Selected extract —
Segment Open

- Monday, 16 July 2012
As Funeral Poverty hits a record £118 million, a new report sheds light on the emotional and financial distress families suffer when looking to the welfare state for support with funeral payment
- Almost half of 69,000 applications for a Funeral Payment (FP) rejected
- So-called “pauper’s funerals” (Public Health Funerals) expected to rise as it becomes “too expensive for poor people to die”
- Funeral Payment applicants forced into debt by committing to funeral cost of £1,000s prior to finding out if they will receive state support
A new Cost of Dying Special Report into Social Fund Funeral Payments from Sun Life Direct and the University of Bath reveals that the Funeral Payment scheme, intended to contribute to the cost of funerals for the most vulnerable in society, is failing to meet mounting demand. As the cost of funerals increases and economic austerity continues, the report warns that a burgeoning older population is likely to bring ever-increasing pressure on an already stretched system.
69,000 applications were made for a Funeral Payment last year; moreover, almost half were rejected, leaving large numbers of vulnerable people having to consider alternatives such as a Public Health Funeral or, so-called, “pauper’s funerals”. Even for those successful in their application, the typical sum awarded of £1,217 falls far short of today’s average cost of £3,091 for a funeral, leaving many with significant outstanding debt to pay.
The study paints a picture of an outdated support system at odds with the reality of modern day funerals. For example, the research indicates that the process through which family members are currently assessed is unclear and relies too heavily on traditional notions of the ‘nuclear family’, not taking into account the quality of relationships and the inclination to pay towards the deceased’s funeral. As such, survey respondents were often left feeling confused, frustrated and a sense of social shame when applying for assistance. Furthermore, the process was also felt to exacerbate claimants’ ill health, over half of whom were seeking help for depression, anxiety and insomnia.

Segment Closed

Extracted records —
Segment Open

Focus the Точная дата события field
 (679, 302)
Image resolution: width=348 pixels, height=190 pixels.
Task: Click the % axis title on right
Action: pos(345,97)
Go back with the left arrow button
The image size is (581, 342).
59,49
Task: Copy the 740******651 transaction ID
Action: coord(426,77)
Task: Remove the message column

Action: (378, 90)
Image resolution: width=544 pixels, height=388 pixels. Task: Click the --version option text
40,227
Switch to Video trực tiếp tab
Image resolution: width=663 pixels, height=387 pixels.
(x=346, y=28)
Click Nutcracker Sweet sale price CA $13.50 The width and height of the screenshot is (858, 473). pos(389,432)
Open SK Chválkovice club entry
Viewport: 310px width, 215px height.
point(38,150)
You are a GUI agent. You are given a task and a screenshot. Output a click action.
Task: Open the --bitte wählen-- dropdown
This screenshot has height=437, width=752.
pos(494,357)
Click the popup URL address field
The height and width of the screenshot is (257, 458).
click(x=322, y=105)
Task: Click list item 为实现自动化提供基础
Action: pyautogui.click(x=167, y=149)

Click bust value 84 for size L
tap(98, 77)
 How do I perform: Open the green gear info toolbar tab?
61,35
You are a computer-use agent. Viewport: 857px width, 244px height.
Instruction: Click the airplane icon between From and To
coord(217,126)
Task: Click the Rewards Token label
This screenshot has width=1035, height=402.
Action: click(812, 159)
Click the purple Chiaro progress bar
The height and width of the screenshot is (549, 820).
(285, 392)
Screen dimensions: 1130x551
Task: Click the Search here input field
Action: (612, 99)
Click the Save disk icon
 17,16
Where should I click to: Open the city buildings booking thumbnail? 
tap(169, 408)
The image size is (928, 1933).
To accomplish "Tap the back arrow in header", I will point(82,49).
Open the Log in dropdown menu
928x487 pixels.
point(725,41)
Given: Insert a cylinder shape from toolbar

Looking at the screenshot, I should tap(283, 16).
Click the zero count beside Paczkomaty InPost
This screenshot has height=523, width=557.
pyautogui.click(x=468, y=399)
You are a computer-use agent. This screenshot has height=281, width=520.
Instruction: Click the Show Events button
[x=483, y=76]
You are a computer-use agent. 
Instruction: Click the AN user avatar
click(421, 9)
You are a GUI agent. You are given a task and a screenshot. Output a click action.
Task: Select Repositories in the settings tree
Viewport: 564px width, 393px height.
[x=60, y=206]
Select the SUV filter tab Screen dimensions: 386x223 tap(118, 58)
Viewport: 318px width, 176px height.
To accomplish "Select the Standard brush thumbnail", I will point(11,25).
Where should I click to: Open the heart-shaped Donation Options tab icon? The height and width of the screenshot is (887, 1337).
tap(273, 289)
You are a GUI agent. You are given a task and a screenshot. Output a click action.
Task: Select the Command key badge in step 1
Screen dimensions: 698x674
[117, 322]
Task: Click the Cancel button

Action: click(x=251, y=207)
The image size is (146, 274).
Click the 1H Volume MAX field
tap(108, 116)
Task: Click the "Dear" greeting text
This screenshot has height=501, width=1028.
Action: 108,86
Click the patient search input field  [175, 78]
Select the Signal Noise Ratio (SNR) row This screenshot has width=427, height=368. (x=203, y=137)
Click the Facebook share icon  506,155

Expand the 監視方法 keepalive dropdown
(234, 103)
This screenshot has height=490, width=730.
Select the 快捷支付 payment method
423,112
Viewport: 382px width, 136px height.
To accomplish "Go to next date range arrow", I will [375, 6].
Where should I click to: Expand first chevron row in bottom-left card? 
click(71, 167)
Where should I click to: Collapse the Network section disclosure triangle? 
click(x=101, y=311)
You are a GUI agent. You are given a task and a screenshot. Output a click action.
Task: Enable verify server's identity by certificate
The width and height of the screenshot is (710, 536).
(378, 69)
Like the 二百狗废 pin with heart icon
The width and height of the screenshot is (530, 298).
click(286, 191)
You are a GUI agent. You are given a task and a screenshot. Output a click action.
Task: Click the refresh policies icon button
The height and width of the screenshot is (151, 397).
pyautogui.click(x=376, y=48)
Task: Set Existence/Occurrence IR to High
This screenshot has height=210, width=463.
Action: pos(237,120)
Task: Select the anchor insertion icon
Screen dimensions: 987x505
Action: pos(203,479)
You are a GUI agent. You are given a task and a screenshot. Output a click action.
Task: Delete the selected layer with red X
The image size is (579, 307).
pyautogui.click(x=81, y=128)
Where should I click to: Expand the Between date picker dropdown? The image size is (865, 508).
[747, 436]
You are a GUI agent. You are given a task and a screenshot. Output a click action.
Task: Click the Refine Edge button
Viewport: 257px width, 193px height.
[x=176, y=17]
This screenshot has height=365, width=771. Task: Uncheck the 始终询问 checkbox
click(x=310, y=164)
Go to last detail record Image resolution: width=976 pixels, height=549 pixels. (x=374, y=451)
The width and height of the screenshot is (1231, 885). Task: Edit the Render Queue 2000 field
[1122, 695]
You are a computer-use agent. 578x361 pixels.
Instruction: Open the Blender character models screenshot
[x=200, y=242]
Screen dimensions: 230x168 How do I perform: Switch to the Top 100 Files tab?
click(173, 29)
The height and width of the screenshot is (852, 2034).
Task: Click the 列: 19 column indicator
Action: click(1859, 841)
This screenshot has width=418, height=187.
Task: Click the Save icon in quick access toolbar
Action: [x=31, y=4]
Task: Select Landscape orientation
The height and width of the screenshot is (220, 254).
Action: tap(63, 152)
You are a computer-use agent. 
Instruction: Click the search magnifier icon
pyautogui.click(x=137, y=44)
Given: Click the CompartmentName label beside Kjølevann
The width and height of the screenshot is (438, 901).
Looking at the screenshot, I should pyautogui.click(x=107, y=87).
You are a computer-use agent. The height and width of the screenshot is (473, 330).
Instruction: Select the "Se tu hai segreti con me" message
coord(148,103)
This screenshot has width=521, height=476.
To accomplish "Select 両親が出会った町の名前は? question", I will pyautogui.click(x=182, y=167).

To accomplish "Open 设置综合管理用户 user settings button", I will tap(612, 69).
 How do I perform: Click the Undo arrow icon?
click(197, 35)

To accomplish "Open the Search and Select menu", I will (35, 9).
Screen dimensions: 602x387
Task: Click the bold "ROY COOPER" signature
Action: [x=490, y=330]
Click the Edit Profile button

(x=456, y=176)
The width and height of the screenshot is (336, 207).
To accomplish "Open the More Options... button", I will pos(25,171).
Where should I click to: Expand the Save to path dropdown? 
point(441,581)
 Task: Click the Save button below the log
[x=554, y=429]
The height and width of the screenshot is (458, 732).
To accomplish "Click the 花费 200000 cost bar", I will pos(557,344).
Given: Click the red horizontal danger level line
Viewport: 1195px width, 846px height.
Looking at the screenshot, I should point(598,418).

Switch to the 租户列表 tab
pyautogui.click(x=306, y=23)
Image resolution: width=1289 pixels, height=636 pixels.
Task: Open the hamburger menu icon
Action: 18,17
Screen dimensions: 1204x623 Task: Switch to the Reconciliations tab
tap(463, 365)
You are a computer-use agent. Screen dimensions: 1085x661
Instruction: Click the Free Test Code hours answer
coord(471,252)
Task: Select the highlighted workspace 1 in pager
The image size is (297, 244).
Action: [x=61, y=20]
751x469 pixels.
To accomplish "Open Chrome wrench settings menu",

Segment Closed

Things to do —
- a) Update the funeral payments report, everything from "69,000 applications were" down to "debt to pay.", replacing "significant" with "considerable".
- b) In the funeral payments report, what is the average cost of a funeral today?

Replies —
- a)
69,000 applications were made for a Funeral Payment last year; moreover, almost half were rejected, leaving large numbers of vulnerable people having to consider alternatives such as a Public Health Funeral or, so-called, “pauper’s funerals”. Even for those successful in their application, the typical sum awarded of £1,217 falls far short of today’s average cost of £3,091 for a funeral, leaving many with considerable outstanding debt to pay.

- b) £3,091